» WHAT YOU WILL DO
Search the listing below for the word "Læringscenteret" and return each line that contains it.

» RECORD EXTRACTS
• • •

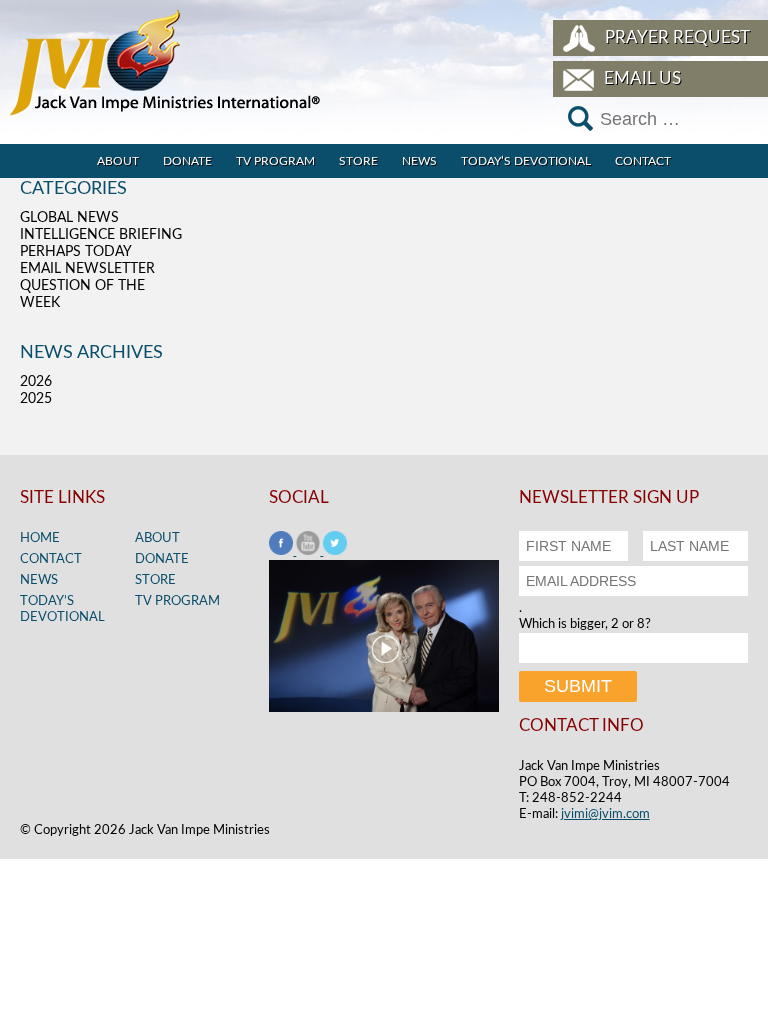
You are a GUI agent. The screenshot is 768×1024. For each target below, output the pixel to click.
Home (40, 538)
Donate (187, 161)
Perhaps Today (76, 252)
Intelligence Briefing (101, 235)
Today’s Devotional (526, 161)
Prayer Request (677, 37)
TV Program (275, 161)
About (118, 161)
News (419, 161)
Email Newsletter (87, 269)
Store (358, 161)
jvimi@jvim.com (605, 814)
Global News (69, 218)
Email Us (642, 78)
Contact (643, 161)
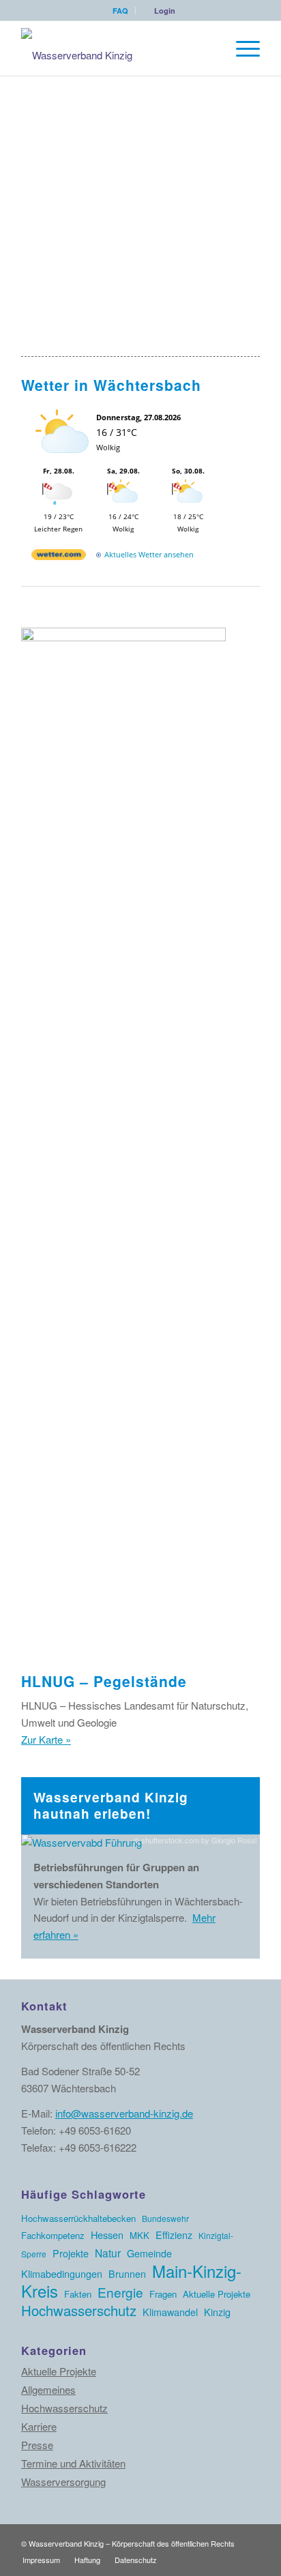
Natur (108, 2252)
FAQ (120, 10)
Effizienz (174, 2234)
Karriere (39, 2426)
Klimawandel (170, 2311)
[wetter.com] (58, 557)
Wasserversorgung (63, 2481)
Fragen (163, 2293)
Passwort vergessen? (141, 294)
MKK (139, 2235)
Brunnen (127, 2273)
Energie (120, 2292)
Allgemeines (48, 2389)
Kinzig (217, 2311)
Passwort (43, 175)
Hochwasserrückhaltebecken (78, 2218)
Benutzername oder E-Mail (84, 115)
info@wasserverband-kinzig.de (124, 2113)
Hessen (107, 2234)
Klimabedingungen (61, 2273)
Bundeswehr (165, 2218)
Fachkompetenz (53, 2235)
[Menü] (241, 48)
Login (164, 10)
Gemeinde (149, 2253)
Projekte (71, 2253)
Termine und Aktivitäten (73, 2463)
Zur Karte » (46, 1739)
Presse (37, 2445)
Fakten (77, 2293)
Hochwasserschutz (78, 2310)
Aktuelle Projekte (216, 2293)
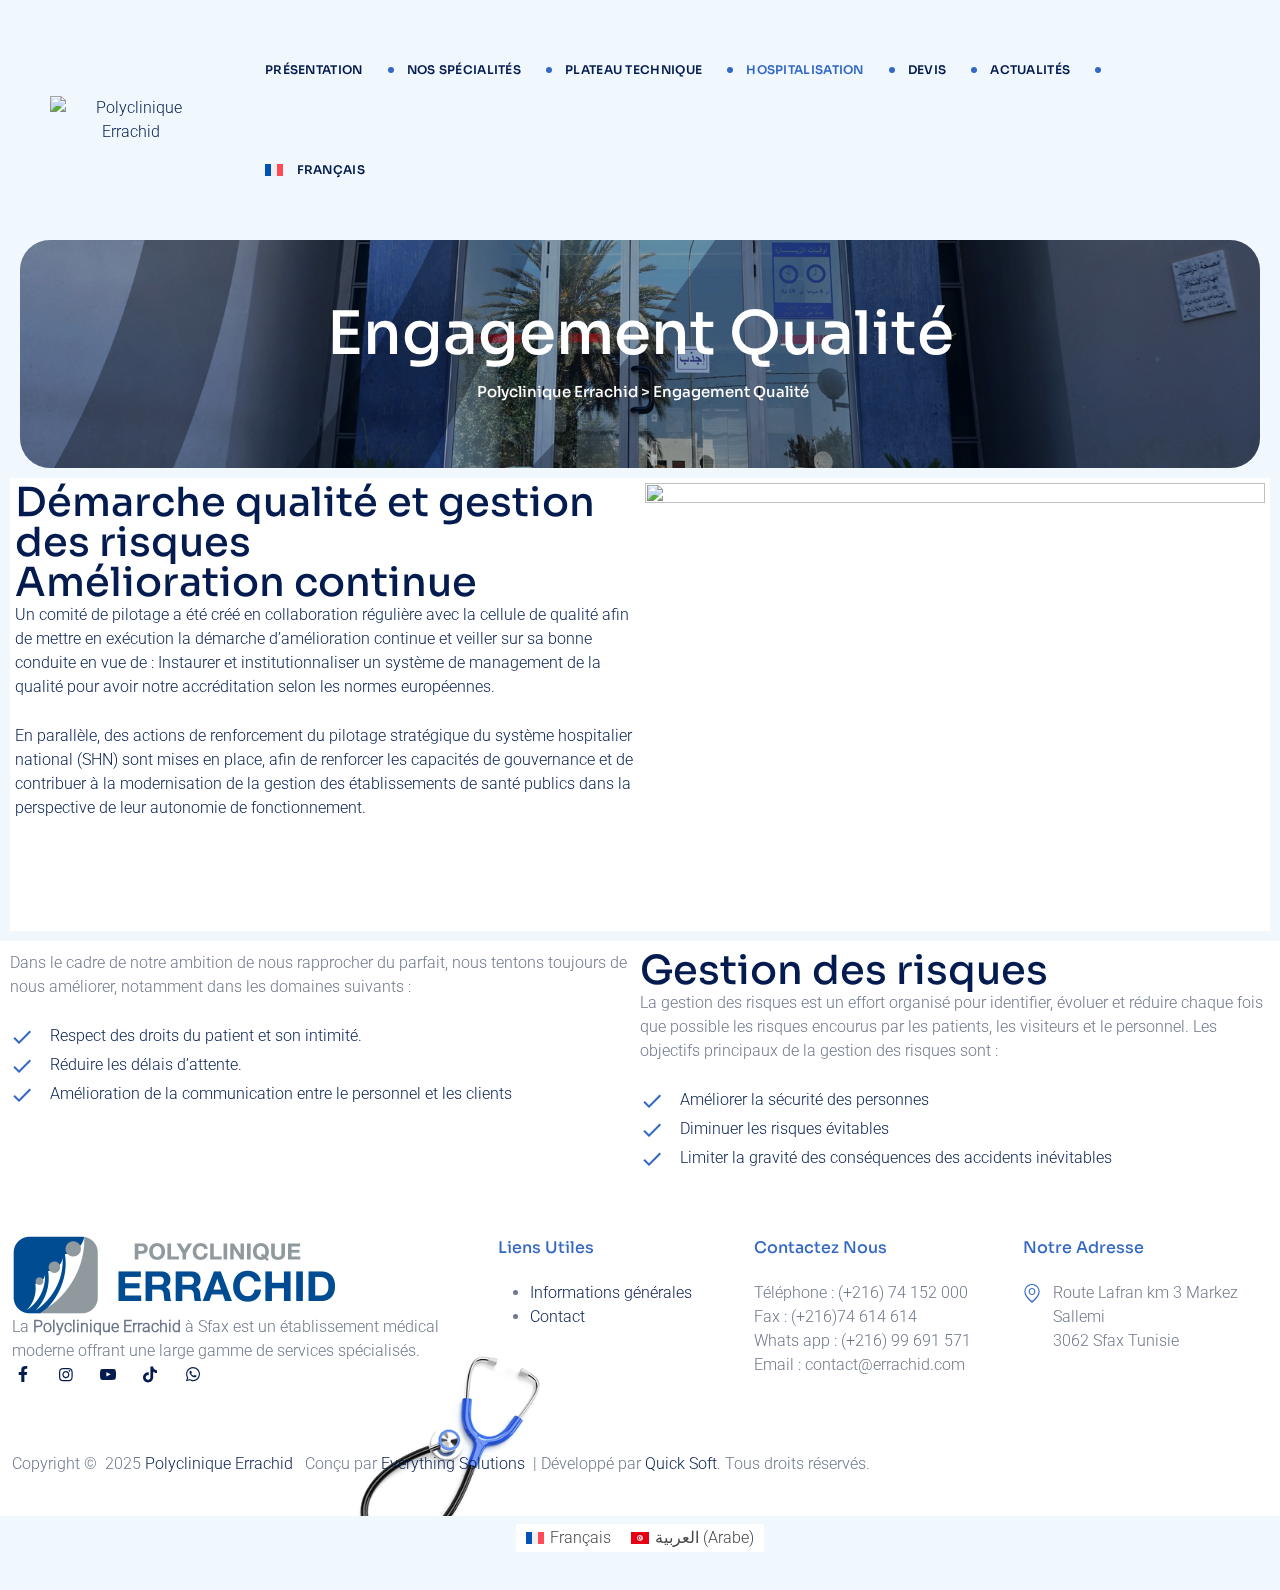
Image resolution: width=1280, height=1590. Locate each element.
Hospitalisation (805, 69)
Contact (557, 1316)
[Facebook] (23, 1374)
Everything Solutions (455, 1463)
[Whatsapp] (193, 1374)
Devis (927, 69)
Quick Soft (681, 1463)
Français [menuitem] (580, 1537)
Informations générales (611, 1292)
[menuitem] (315, 170)
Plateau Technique (633, 69)
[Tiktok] (150, 1374)
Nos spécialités (464, 69)
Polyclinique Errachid (221, 1463)
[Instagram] (65, 1374)
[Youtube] (108, 1374)
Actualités (1030, 69)
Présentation (314, 69)
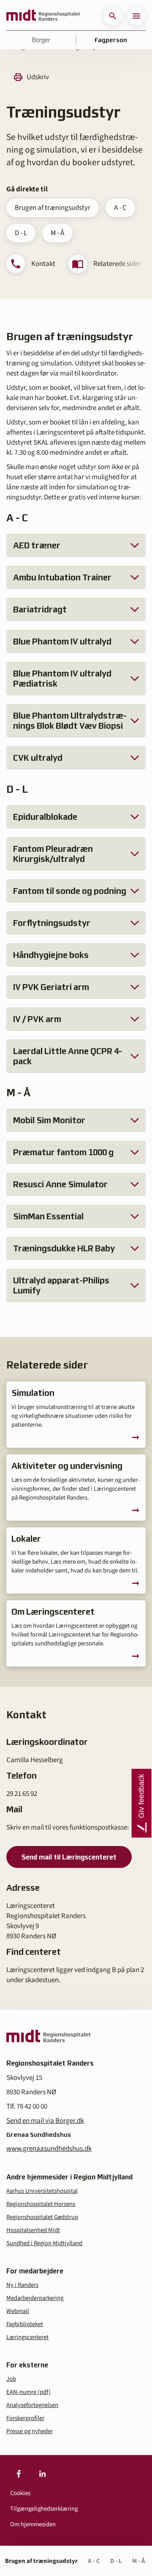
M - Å (57, 233)
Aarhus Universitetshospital (42, 2191)
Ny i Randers (22, 2285)
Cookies (20, 2493)
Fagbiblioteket (24, 2324)
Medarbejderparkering (34, 2298)
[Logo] (43, 16)
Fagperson (111, 40)
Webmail (17, 2311)
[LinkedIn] (42, 2473)
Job (11, 2379)
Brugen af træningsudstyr (52, 208)
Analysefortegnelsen (32, 2405)
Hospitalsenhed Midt (33, 2230)
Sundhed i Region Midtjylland (44, 2243)
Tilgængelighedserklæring (44, 2508)
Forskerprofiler (25, 2418)
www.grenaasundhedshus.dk (49, 2149)
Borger (41, 40)
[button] (113, 16)
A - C (120, 208)
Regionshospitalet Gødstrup (42, 2217)
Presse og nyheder (29, 2431)
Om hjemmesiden (33, 2524)
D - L (21, 233)
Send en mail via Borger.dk (45, 2121)
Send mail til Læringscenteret (69, 1857)
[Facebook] (18, 2473)
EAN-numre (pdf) (28, 2392)
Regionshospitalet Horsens (40, 2204)
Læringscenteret (27, 2337)
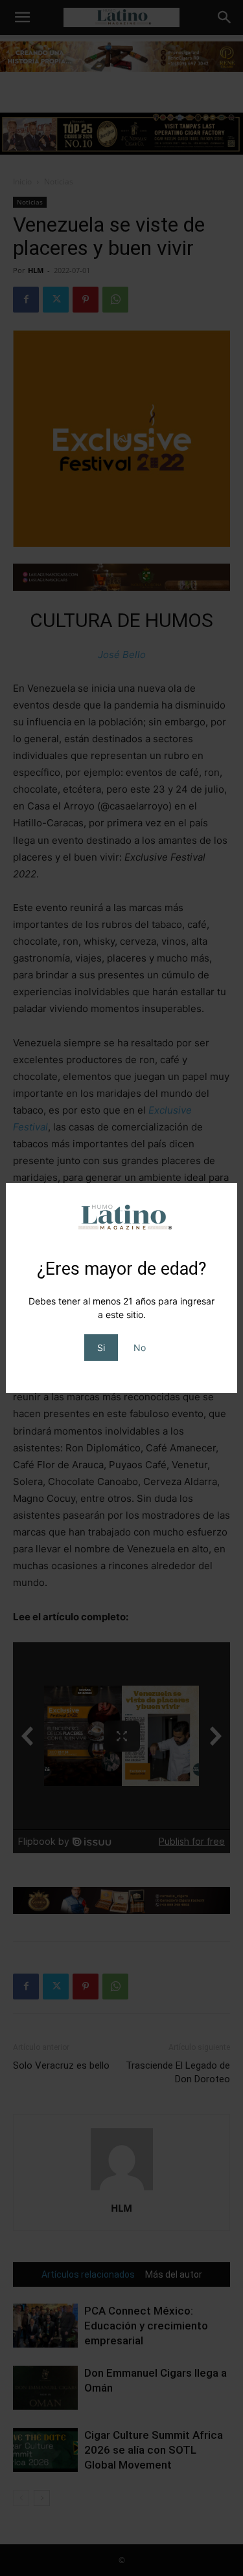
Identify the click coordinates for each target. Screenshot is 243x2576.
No (139, 1347)
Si (101, 1347)
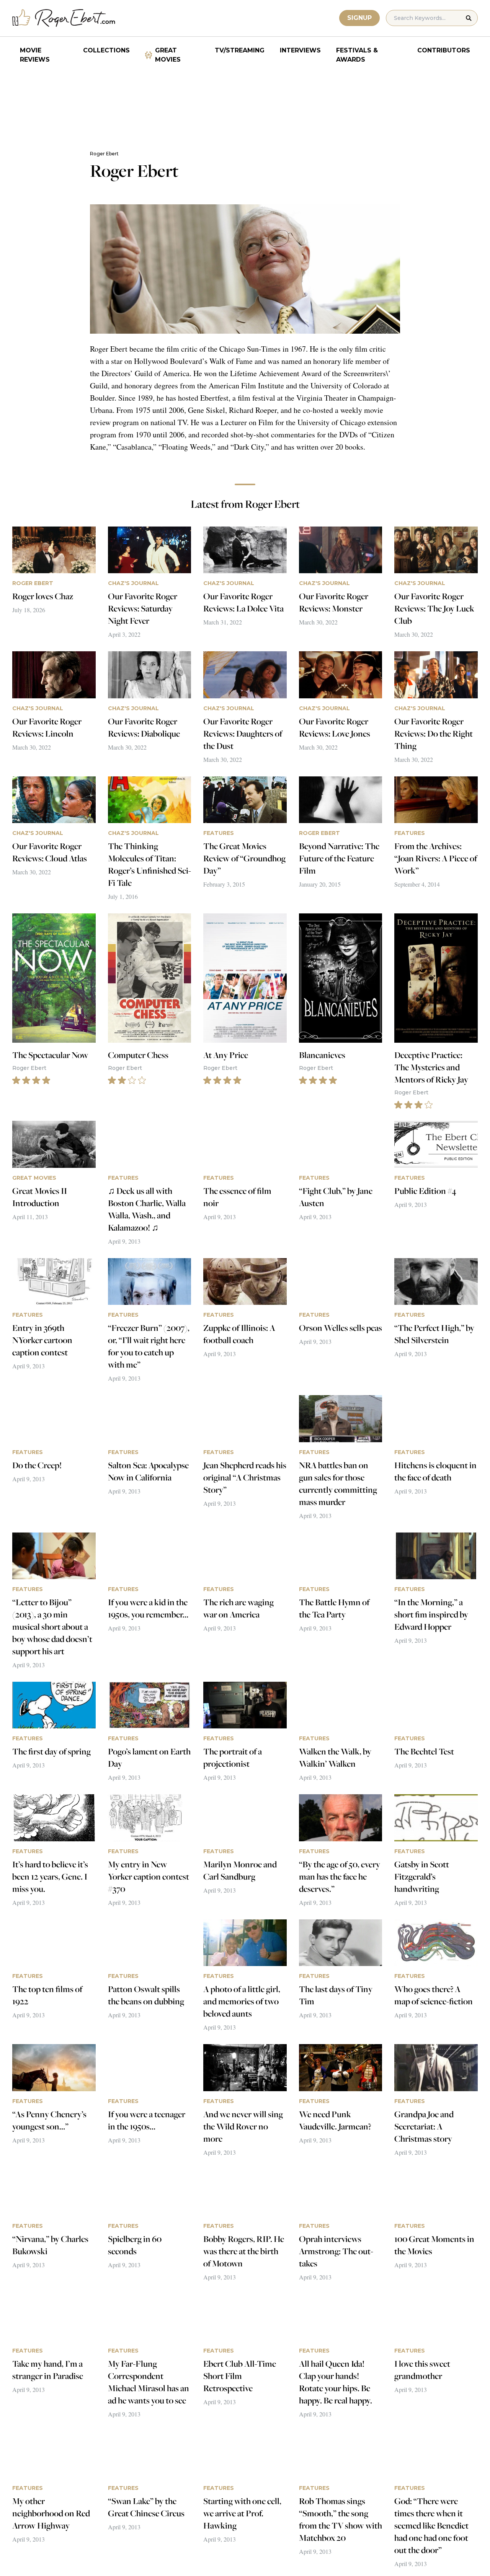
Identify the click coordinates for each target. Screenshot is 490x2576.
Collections (106, 50)
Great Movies (168, 55)
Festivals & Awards (357, 55)
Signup (359, 17)
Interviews (300, 50)
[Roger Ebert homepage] (64, 18)
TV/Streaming (240, 50)
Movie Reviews (35, 55)
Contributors (443, 50)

• • •

» RESULT FOR THIS EXERCISE
Send mail til Læringscenteret (69, 1857)
Læringscenteret (27, 2337)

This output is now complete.